How cartoonish forms illustrate dark themes in this work
The panels in this three-part painting, or triptych, by Philip Guston are painted in the loose, vigorous, often cartoon-like manner typical of Guston’s work from the late 1960s until his death in 1980. Like his other work from this period, it’s also filled with veiled autobiographical references and cryptic social commentary. From left to right, Guston titled these canvases Red Sea, The Swell, and Blue Light. His images of shoes, deep red water, and a blank-faced figure may appear playful at first glance, but the scenes all begin to seem less whimsical when considered more carefully.
In the left-hand panel, several legs break the surface of a deep red sea, and a few rays of light penetrate the darkness of the sky. In the center panel, a figure is visible floating above the surface of the water along with a shoe and a number of other indecipherable shapes. Something that might be a light switch or a string connected to a window shade hangs just above the surface of the swelling water. In the final panel, a chaotic pile of legs and the soles of shoes float alongside the head, the sun breaks the sky, and a bit of “blue light” comes into view.

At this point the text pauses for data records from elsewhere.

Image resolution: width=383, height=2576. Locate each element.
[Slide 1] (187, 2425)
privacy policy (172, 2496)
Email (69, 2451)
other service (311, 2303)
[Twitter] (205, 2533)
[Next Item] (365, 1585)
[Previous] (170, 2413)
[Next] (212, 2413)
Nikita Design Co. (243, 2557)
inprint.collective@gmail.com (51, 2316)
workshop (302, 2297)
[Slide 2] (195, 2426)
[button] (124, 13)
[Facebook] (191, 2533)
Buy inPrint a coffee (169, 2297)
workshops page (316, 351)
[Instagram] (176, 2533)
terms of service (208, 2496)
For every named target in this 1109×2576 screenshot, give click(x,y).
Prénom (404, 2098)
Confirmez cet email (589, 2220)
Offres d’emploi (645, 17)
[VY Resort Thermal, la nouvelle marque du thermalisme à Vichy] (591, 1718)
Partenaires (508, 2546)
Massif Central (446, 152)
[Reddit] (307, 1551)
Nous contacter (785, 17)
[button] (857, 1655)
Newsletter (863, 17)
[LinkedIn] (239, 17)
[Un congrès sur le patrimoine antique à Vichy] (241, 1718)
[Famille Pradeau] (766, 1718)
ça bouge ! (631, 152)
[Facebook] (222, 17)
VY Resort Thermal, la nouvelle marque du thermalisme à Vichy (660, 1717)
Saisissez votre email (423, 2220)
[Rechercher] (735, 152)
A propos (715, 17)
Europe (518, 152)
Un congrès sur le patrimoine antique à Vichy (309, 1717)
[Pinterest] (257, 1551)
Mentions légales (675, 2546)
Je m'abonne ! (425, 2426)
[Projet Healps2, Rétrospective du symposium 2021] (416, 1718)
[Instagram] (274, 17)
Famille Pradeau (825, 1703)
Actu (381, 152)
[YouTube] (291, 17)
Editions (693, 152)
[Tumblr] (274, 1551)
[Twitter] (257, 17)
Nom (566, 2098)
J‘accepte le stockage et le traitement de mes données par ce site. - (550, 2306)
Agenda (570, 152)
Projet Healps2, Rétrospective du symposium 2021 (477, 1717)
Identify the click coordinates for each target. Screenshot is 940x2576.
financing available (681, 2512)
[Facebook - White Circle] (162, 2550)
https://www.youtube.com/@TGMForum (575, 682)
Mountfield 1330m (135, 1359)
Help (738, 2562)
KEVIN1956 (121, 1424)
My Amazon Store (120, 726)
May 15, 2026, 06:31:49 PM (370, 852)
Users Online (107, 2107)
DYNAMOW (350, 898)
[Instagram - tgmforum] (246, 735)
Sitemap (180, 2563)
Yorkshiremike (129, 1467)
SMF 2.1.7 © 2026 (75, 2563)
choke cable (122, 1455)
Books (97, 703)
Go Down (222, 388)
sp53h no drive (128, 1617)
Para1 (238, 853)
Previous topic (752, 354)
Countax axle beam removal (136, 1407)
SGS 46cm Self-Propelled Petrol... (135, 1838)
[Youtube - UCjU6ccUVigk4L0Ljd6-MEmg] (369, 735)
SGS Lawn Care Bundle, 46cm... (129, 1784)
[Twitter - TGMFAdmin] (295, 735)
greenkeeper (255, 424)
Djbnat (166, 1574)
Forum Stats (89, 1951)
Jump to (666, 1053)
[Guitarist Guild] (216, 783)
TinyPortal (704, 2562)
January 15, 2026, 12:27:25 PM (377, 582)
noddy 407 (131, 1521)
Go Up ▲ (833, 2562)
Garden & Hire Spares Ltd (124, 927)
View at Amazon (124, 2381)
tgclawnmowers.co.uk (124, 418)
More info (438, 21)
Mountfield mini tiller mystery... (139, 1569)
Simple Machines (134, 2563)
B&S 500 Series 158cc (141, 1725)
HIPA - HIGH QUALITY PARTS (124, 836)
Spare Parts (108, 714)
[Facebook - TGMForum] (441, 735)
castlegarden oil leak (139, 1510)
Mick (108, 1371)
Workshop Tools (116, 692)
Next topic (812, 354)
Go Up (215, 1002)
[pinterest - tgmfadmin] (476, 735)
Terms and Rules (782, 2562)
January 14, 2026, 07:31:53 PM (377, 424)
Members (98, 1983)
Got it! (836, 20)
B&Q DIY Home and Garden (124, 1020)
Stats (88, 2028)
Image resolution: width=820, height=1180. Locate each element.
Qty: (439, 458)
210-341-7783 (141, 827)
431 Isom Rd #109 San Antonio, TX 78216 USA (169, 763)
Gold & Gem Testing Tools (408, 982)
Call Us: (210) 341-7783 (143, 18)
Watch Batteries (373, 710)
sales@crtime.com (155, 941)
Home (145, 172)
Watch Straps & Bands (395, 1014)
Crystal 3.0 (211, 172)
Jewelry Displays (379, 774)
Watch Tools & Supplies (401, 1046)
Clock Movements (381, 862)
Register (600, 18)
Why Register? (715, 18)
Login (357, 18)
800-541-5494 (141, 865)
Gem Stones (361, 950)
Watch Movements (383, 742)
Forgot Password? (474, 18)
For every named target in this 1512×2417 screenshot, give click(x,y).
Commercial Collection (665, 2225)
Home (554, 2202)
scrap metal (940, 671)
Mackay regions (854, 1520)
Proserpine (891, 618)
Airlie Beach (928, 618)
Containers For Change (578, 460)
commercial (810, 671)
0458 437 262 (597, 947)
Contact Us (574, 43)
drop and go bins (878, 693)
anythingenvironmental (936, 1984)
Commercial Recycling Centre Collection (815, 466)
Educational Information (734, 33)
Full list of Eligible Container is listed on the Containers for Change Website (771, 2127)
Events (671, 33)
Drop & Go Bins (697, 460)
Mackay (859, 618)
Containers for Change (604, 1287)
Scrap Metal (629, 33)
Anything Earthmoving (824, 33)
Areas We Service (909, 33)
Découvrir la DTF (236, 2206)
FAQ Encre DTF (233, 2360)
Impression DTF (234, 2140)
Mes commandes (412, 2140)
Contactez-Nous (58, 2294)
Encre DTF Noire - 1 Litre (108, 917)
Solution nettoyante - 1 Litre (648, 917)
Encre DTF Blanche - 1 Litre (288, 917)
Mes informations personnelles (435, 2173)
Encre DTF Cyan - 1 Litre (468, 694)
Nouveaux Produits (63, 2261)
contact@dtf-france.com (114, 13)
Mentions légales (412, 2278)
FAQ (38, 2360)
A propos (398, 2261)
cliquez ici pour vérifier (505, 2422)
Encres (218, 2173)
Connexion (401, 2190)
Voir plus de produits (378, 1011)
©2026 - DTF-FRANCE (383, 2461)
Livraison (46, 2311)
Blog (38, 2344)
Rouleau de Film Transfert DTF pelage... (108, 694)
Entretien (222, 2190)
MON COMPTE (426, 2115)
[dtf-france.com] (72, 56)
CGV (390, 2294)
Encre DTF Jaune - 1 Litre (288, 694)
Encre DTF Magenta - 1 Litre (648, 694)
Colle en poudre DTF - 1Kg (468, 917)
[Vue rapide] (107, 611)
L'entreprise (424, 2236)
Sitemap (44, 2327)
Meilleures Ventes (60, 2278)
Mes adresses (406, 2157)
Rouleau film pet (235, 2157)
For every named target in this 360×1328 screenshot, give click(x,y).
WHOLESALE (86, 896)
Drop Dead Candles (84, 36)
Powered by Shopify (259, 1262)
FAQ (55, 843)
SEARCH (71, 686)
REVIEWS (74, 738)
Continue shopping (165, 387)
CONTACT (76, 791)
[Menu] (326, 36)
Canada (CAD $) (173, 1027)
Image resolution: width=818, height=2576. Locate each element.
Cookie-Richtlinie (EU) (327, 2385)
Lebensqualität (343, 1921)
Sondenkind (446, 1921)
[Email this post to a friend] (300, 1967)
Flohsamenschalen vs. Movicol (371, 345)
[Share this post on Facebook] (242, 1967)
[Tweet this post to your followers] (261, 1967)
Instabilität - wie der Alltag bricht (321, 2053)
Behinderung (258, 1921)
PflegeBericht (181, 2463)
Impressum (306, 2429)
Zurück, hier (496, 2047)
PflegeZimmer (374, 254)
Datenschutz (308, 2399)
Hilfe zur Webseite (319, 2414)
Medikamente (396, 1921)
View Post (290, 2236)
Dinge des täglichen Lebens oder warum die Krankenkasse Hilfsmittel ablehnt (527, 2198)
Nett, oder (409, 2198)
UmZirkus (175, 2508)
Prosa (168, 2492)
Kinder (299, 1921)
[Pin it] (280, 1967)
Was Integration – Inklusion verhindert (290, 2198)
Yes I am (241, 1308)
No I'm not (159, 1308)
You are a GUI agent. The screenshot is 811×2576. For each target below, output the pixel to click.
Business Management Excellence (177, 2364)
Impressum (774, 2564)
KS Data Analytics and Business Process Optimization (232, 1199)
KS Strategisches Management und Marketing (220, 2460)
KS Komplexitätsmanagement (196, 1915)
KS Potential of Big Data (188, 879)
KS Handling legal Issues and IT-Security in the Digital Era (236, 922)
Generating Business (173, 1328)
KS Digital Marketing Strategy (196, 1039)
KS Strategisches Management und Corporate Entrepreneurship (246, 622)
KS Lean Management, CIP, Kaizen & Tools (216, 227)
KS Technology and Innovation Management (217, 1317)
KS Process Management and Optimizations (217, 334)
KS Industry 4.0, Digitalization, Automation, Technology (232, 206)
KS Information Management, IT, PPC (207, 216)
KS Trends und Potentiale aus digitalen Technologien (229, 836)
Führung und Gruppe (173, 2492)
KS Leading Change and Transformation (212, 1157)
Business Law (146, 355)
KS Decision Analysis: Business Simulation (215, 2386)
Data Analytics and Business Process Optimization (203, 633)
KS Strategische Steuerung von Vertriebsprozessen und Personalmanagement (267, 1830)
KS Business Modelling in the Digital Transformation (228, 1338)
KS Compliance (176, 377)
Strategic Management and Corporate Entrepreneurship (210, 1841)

The red water covers much of the canvas, and on the lower right we can see a pair of stretcher bars—surely an autobiographical allusion to art making and the artist himself, but whether they are rising with the tide, simply floating on the surface, or being swept away in a flood is left provocatively uncertain.
When these paintings were first exhibited in New York, he carefully arranged them in this order after trying out a number of combinations. Deliverance, drowning, desperate survival, or a mixture of each may be at play here, but it’s up to each viewer to decide.